[Collected data entries]
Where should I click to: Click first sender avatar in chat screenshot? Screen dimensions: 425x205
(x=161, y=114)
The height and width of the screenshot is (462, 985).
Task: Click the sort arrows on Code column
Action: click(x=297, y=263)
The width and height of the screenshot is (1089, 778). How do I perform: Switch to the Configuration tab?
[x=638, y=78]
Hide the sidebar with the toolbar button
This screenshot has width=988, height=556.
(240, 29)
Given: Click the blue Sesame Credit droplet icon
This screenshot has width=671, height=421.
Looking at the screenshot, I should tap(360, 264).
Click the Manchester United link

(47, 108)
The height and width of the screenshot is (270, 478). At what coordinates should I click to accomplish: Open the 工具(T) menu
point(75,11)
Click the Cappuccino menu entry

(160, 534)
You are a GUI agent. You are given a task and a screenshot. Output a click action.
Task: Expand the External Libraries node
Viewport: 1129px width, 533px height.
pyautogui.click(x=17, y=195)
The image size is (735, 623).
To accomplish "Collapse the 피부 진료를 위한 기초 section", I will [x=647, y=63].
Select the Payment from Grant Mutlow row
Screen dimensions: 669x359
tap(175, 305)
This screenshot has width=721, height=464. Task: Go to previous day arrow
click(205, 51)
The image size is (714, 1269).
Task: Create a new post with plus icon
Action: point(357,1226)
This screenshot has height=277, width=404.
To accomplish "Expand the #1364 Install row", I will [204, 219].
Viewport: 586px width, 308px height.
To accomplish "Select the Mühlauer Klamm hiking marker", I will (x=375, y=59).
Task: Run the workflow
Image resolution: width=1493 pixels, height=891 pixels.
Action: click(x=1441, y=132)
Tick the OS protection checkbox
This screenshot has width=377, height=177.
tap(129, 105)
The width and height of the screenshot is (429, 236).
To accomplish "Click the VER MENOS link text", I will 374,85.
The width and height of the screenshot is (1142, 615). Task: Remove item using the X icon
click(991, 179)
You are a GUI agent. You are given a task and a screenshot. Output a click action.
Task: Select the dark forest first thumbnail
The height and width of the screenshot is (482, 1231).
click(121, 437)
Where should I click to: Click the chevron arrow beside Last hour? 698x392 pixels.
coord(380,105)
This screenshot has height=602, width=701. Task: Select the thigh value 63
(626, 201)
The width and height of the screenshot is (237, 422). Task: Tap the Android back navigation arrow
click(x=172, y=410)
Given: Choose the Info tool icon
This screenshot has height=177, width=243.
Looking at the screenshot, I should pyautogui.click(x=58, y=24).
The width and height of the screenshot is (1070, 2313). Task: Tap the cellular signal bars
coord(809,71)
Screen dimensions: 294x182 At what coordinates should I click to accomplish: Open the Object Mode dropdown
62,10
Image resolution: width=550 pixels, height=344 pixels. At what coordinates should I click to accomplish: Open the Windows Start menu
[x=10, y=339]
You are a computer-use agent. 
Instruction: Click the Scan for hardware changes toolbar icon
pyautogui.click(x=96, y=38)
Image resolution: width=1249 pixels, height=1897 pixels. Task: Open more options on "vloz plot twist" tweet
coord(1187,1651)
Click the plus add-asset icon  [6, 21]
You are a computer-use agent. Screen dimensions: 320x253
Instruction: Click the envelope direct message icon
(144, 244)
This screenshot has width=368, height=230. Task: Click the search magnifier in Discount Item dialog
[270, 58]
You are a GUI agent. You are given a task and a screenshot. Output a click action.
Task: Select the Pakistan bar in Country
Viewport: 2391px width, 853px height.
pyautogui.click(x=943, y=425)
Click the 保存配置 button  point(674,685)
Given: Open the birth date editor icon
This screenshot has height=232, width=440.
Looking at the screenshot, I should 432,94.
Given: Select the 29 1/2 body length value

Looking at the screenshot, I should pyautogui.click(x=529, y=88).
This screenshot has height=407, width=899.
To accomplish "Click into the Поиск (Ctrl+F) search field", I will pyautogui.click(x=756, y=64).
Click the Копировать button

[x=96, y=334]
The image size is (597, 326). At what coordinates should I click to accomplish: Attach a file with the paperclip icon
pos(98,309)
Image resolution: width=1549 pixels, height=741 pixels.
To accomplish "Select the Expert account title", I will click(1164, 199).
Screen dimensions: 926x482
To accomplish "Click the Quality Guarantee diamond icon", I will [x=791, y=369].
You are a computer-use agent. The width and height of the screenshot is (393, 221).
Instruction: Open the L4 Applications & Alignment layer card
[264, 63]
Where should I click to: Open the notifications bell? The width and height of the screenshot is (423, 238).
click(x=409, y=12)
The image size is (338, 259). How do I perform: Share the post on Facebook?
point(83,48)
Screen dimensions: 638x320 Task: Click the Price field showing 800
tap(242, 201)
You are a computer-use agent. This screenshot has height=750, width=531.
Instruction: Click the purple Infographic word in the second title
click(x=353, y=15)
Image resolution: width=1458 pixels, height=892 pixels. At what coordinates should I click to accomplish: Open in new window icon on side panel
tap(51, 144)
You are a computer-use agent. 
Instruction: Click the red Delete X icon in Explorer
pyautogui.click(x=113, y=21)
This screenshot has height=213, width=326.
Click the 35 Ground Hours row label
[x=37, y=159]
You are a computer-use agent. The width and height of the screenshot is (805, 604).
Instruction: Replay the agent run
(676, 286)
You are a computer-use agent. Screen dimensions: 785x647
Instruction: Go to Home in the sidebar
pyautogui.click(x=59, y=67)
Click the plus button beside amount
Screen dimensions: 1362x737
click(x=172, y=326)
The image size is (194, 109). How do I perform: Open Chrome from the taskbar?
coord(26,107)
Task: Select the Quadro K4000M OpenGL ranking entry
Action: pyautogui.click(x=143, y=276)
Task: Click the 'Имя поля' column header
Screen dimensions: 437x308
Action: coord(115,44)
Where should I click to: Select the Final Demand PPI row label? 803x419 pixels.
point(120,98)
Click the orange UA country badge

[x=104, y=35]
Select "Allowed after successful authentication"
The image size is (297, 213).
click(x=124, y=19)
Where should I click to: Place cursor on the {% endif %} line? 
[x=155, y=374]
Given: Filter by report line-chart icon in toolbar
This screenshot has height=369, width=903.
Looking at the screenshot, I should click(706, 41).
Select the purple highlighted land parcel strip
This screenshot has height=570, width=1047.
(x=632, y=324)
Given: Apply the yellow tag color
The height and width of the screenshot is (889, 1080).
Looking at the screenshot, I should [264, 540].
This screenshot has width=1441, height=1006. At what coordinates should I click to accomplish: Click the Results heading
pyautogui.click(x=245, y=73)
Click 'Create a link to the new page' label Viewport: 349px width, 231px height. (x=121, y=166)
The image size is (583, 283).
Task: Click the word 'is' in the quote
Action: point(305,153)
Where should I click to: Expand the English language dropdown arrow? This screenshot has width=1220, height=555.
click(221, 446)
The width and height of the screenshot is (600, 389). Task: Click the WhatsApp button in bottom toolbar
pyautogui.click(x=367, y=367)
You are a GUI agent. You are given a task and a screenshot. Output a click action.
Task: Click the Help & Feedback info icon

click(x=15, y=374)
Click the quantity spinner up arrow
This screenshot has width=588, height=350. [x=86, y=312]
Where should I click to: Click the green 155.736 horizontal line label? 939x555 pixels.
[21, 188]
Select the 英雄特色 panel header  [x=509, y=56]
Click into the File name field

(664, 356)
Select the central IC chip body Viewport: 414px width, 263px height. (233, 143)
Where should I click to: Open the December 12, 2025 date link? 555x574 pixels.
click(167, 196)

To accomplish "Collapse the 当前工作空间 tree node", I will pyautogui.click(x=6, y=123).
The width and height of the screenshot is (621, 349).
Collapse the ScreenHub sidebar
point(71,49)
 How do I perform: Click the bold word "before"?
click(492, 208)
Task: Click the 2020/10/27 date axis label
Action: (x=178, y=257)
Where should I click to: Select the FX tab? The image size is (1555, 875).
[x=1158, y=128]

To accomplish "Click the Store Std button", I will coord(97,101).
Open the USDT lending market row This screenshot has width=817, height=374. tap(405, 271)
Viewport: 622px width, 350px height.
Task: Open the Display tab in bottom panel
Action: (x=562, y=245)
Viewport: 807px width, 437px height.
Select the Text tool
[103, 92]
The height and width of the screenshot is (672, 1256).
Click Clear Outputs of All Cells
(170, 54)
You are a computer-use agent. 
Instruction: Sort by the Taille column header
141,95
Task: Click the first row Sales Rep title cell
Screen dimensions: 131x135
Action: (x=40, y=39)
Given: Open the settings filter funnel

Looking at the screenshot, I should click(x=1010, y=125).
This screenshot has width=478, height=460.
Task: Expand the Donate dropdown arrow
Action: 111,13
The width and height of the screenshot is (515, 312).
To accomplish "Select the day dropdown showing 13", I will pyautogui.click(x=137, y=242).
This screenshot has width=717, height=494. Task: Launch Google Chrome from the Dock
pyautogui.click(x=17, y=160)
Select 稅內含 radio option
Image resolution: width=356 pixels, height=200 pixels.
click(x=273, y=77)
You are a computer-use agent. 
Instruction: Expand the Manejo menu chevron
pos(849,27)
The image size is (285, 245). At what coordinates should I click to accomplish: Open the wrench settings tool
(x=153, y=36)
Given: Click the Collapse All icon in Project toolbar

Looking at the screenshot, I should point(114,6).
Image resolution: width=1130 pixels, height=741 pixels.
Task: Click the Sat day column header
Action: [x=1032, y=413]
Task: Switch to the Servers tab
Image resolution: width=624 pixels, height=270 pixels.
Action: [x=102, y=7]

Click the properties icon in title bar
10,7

### Task instructions
Report the number of lines in the entries that hold the word "node". Nothing else is wanted.

### Solution to this task
2